### [Reading text]
_ _ _ _ _ _ _

The rating agency also raised its issue-level ratings on the company’s unsecured debt to ’BB-’ from ’B+’, while maintaining the ’4’ recovery rating. Additionally, S&P upgraded the rating on Bombardier (OTC:BDRBF)’s preferred shares to ’B-’ from ’CCC+’.
Bombardier’s business jet deliveries are expected to exceed 150 units in 2025, demonstrating successful production increases of its Global and Challenger series jets despite industry-wide supply chain challenges. This production ramp-up, combined with growth in aftermarket services, has contributed to increased scale and EBITDA margins.
As the second-largest business jet manufacturer by revenue behind Gulfstream, Bombardier holds approximately 20% market share based on units delivered. The company is well-positioned in the large and medium cabin business jet categories, with its flagship Global series considered best-in-class in the ultra-long-range jet market.
The Global 8000 is set to enter service later in 2025, featuring modest enhancements to the Global 7500 that entered service in late 2018. This addition required minimal investment and should help Bombardier maintain or grow its market position.
S&P forecasts Bombardier will deliver about 150 jets annually over the next few years while maintaining cost controls and pursuing growth in higher-margin aftermarket services and defense contracts. The rating agency projects annual adjusted EBITDA growth to average in the high-single-digit range over the next three years.
Bombardier’s aftermarket services segment has more than doubled since 2020, generating over $2 billion in revenue in 2024, representing about 23% of consolidated revenue. This growth came from market share gains amid favorable aircraft usage and the company’s life-cycle management approach.
S&P expects annual revenue growth in the aftermarket segment to moderate to the low- to mid-single-digit range as Bombardier maintains 50%-52% share of its addressable market and leverages its large installed fleet of approximately 5,100 aircraft worldwide.
The rating upgrade reflects S&P’s expectation for adjusted debt to EBITDA of 2.5x-3.0x over the next few years with improved financial flexibility from higher free operating cash flow (FOCF) generation. The agency plans to start netting cash against debt this year, which contributes to stronger adjusted credit measures.
S&P assumes Bombardier will maintain $1 billion–$1.3 billion of cash and cash equivalents, which contributes to a reduction in leverage of about 1x when netted against debt. The agency forecasts annual FOCF generation of more than $700 million, providing Bombardier with financial flexibility to further reduce debt or cushion against potential earnings weakness.
The stable outlook reflects S&P’s expectation that Bombardier will continue to execute on its over $14 billion backlog while growing its aftermarket services, supporting low- to mid-single-digit annual revenue growth and modest margin expansion over the next few years.

_ _ _ _ _ _ _

### [Work instruction A]
In the reading on the S&P upgrade of Bombardier, about how many aircraft are in Bombardier's installed fleet worldwide?

### [Data for this exercise]
_ _ _ _ _ _ _

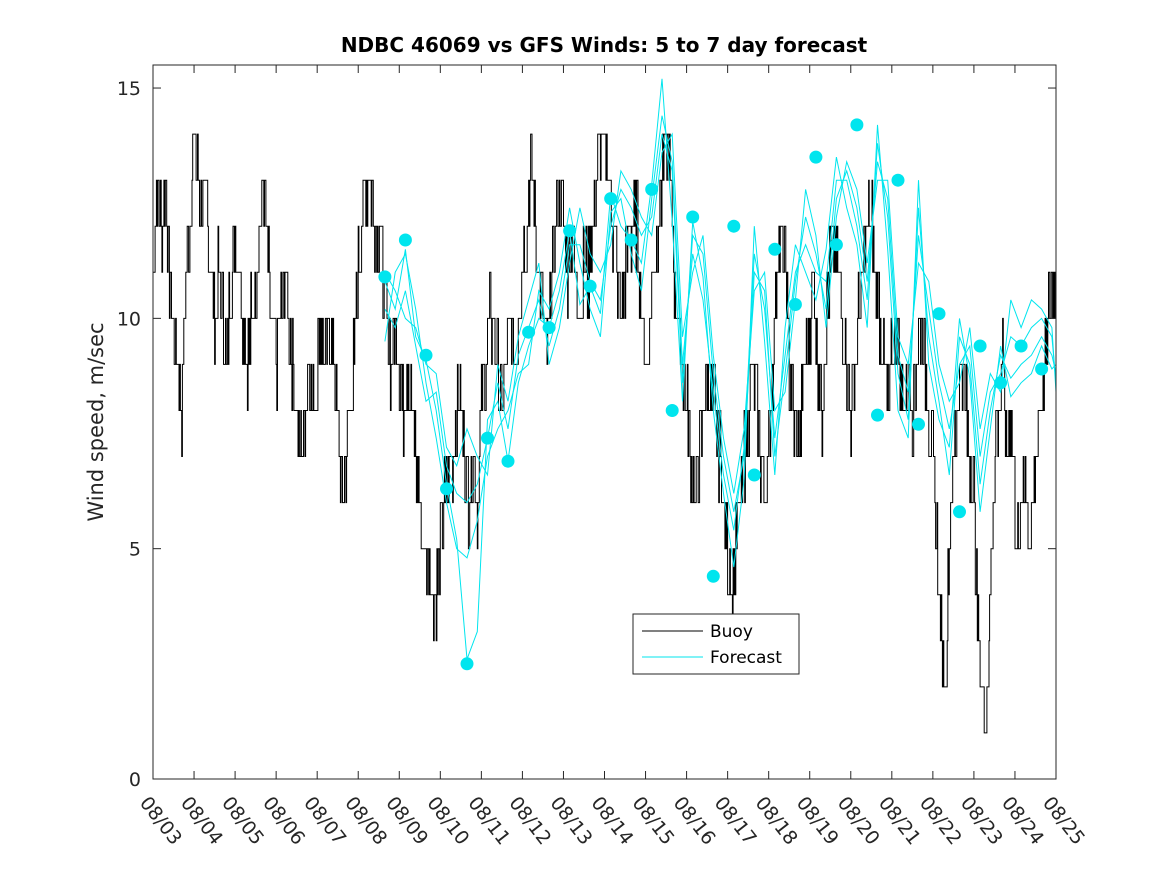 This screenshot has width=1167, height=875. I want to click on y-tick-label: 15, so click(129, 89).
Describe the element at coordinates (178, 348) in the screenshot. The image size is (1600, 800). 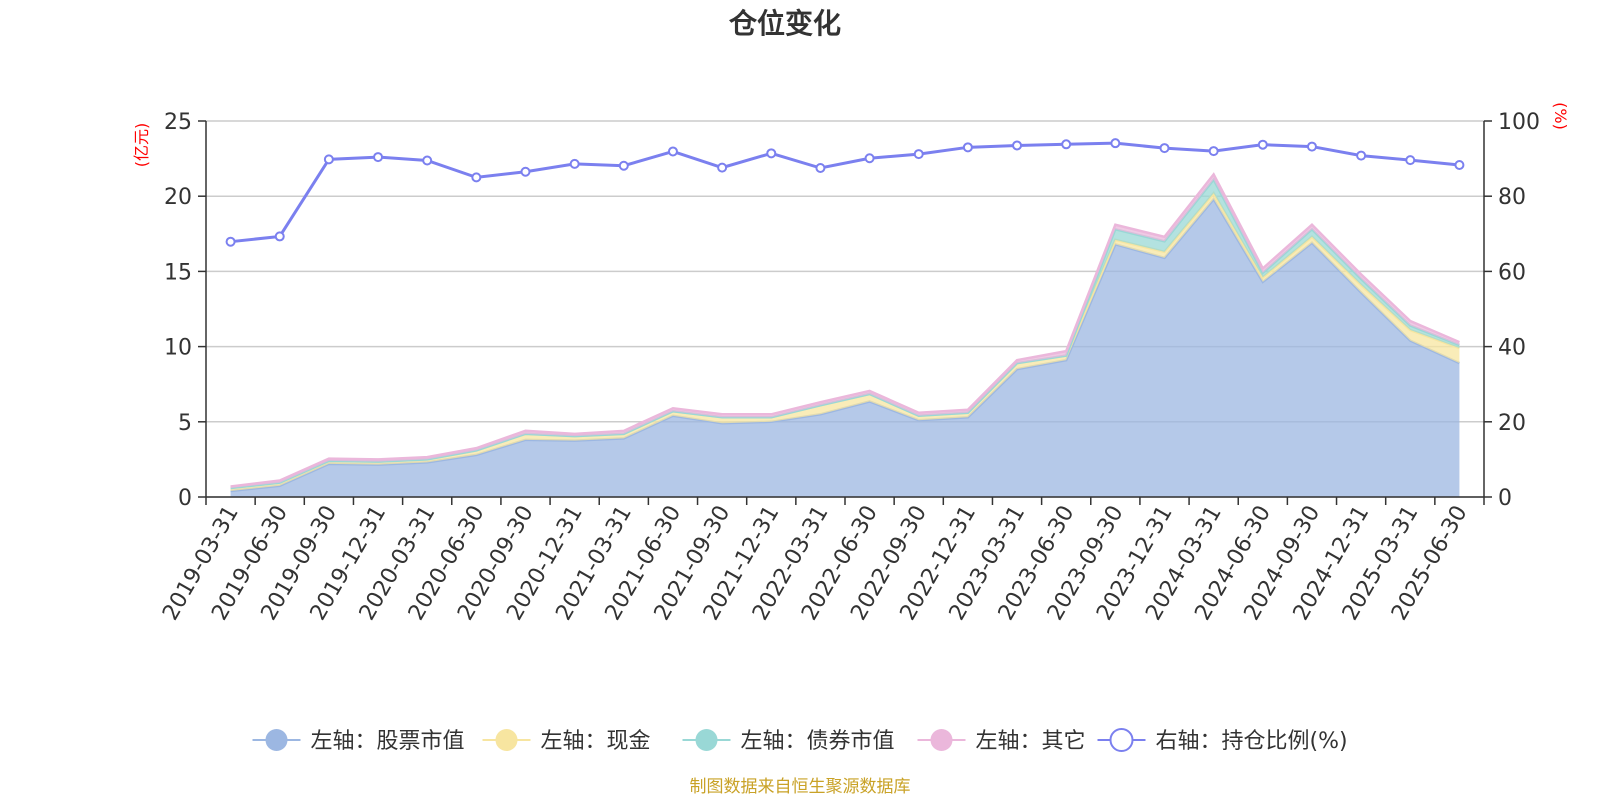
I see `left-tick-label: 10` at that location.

_ _ _ _ _ _ _

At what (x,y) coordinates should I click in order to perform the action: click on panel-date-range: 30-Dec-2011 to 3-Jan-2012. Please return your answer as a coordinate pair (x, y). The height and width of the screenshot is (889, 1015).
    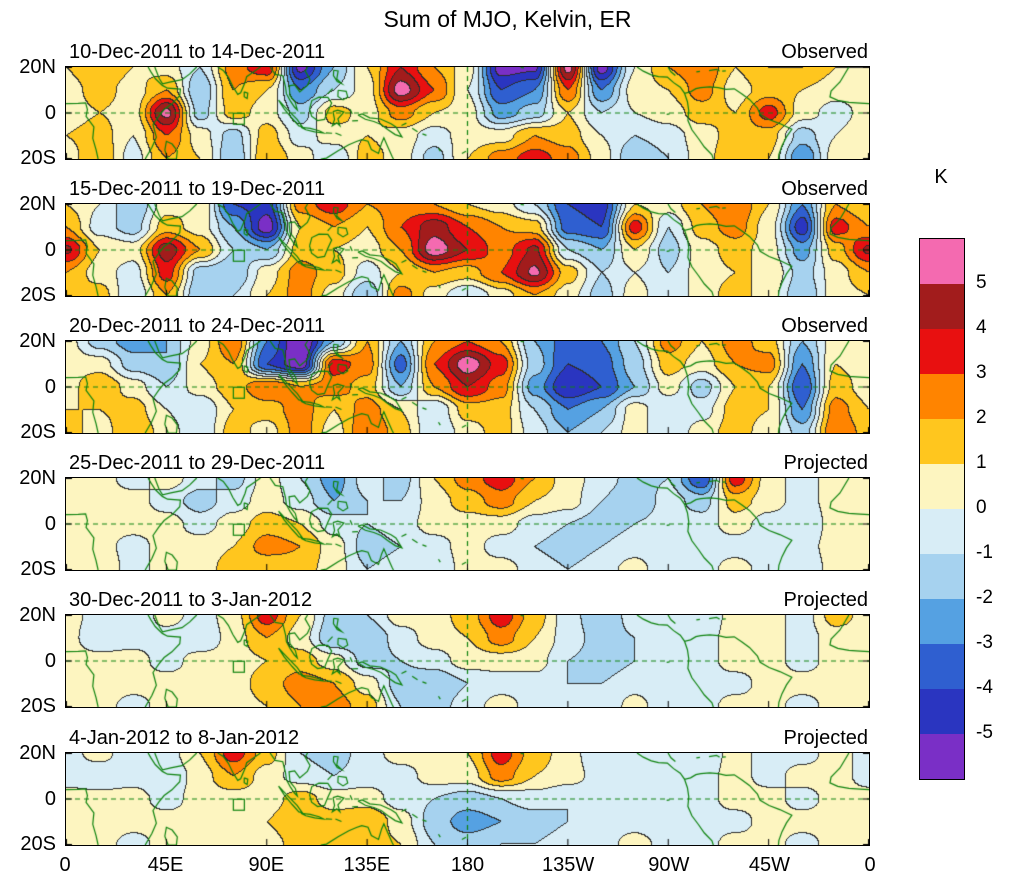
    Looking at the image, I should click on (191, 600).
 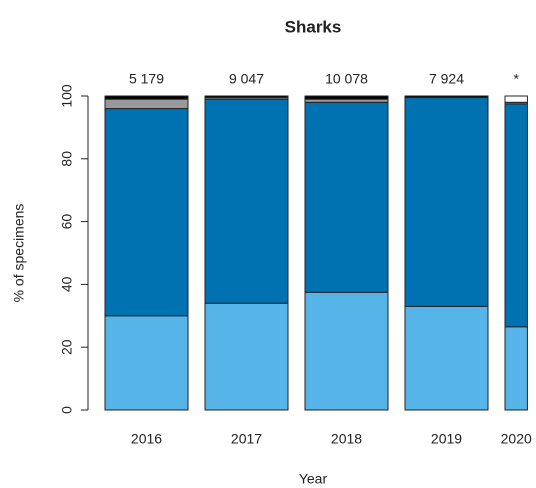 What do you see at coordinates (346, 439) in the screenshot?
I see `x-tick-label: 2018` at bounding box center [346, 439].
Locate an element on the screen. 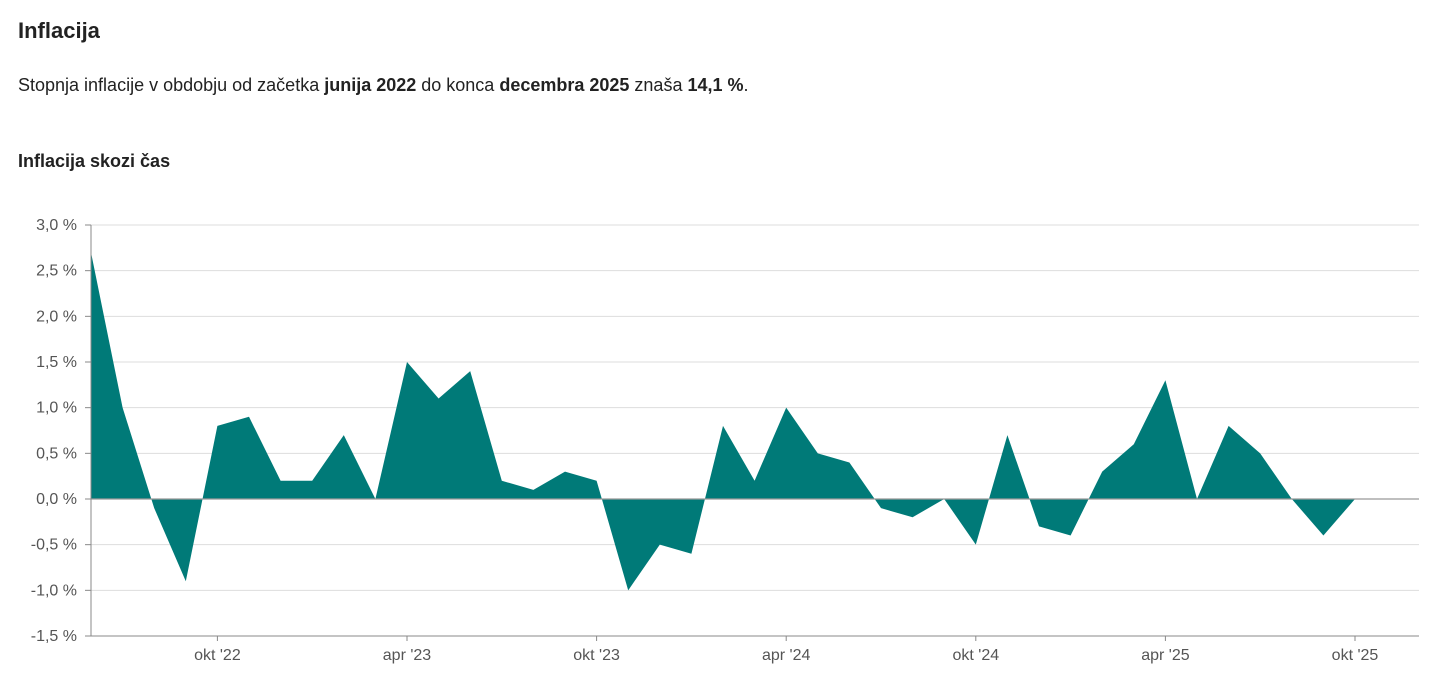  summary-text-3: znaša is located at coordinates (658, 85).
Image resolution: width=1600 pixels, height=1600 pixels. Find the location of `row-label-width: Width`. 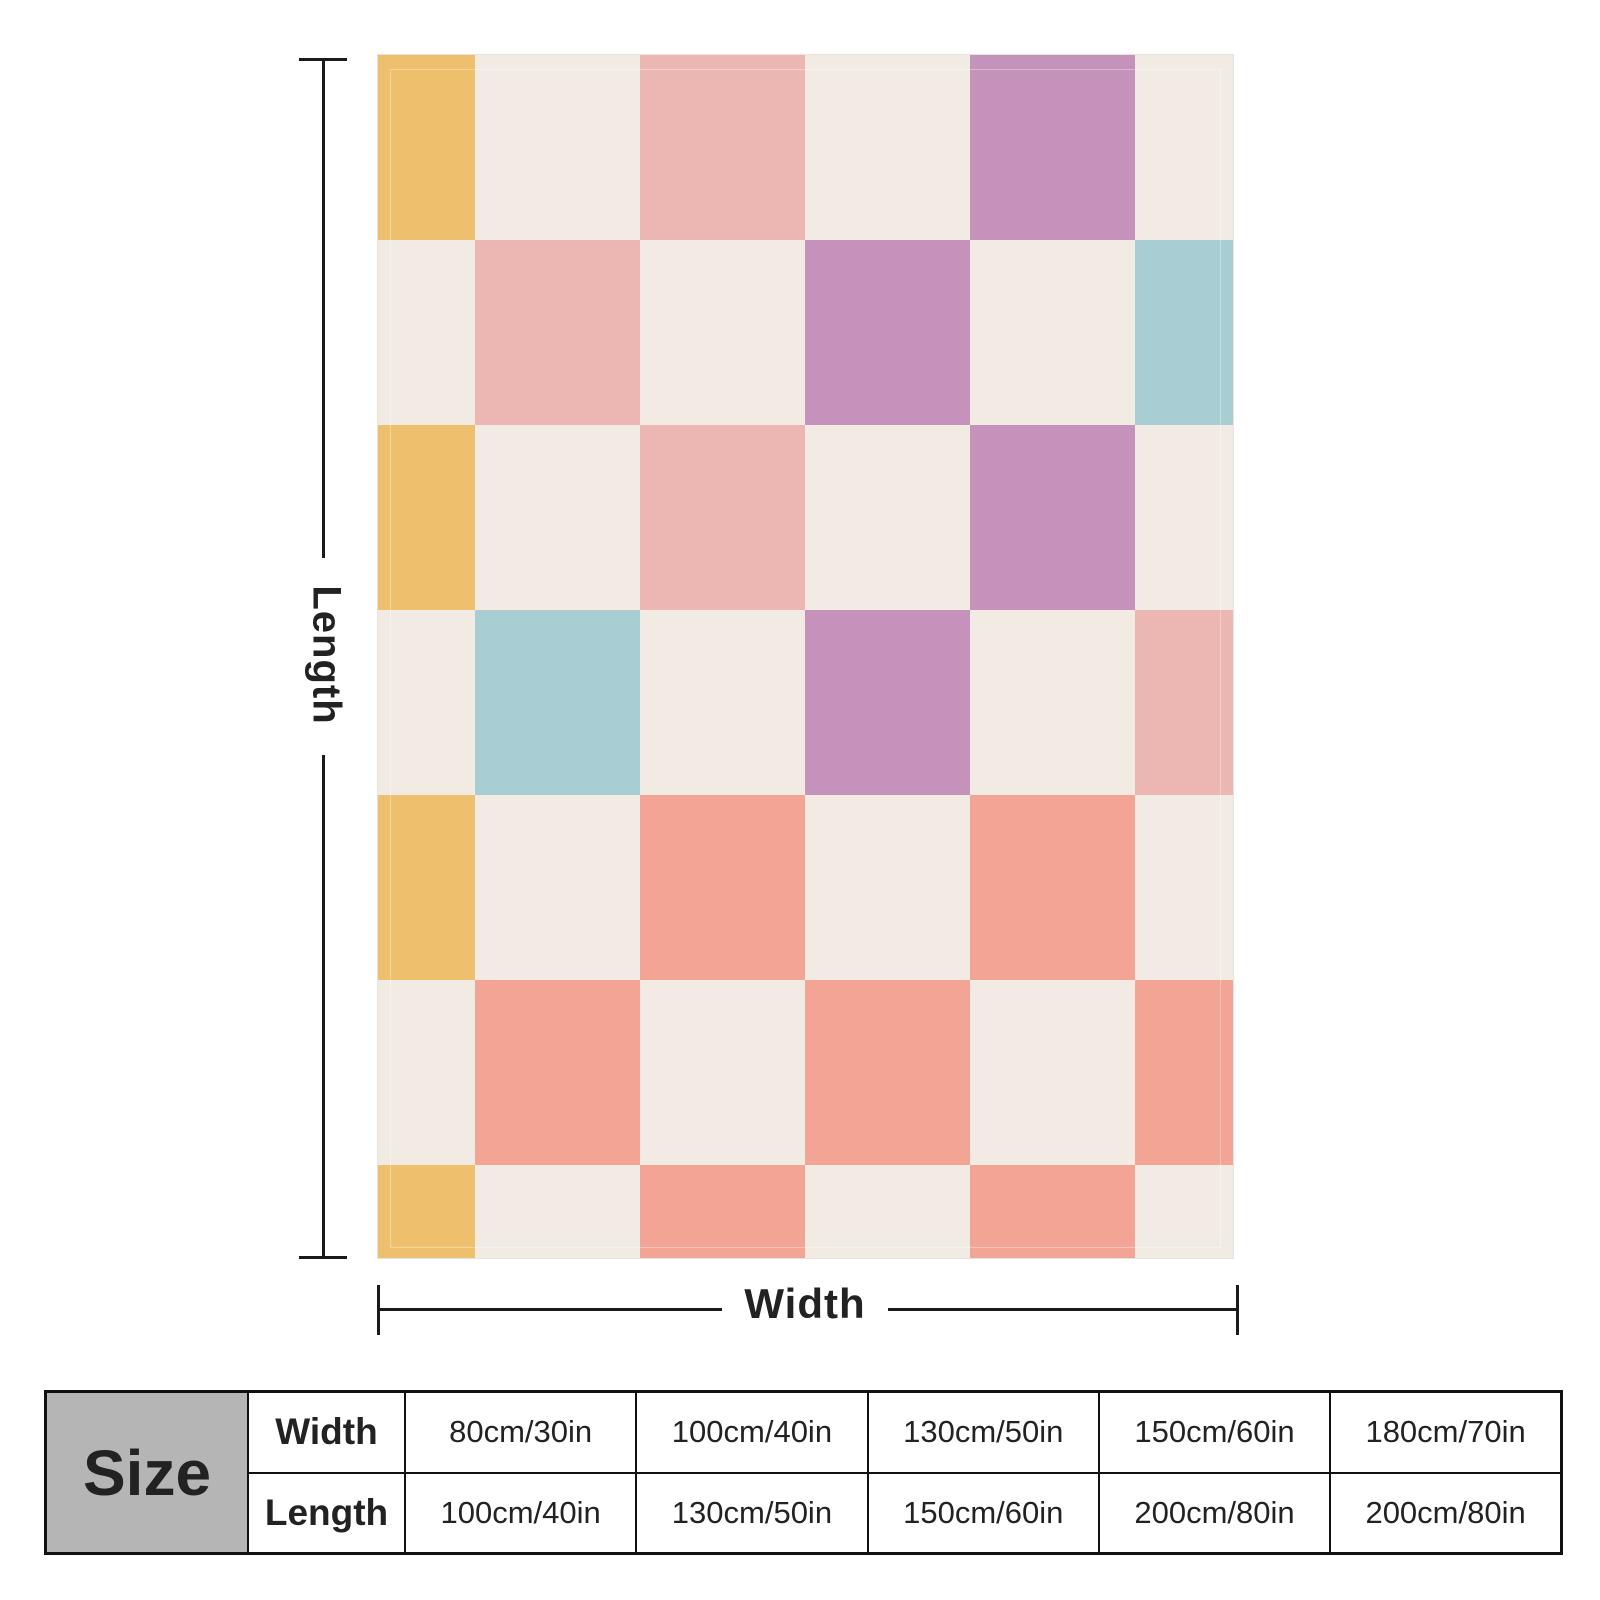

_ _ _ _ _ _ _

### [Work instruction B]
From the listing, rewrite everything from the line containing "Describe the element" down to the line containing "at that location.", changing "Describe" to "Identify" and leaving everything else unchanged. Omit the pictures.

### [Answer area A]
Approximately 5,100 aircraft.

### [Answer area B]
Identify the element at coordinates (178, 348) in the screenshot. The image size is (1600, 800). 
I see `left-tick-label: 10` at that location.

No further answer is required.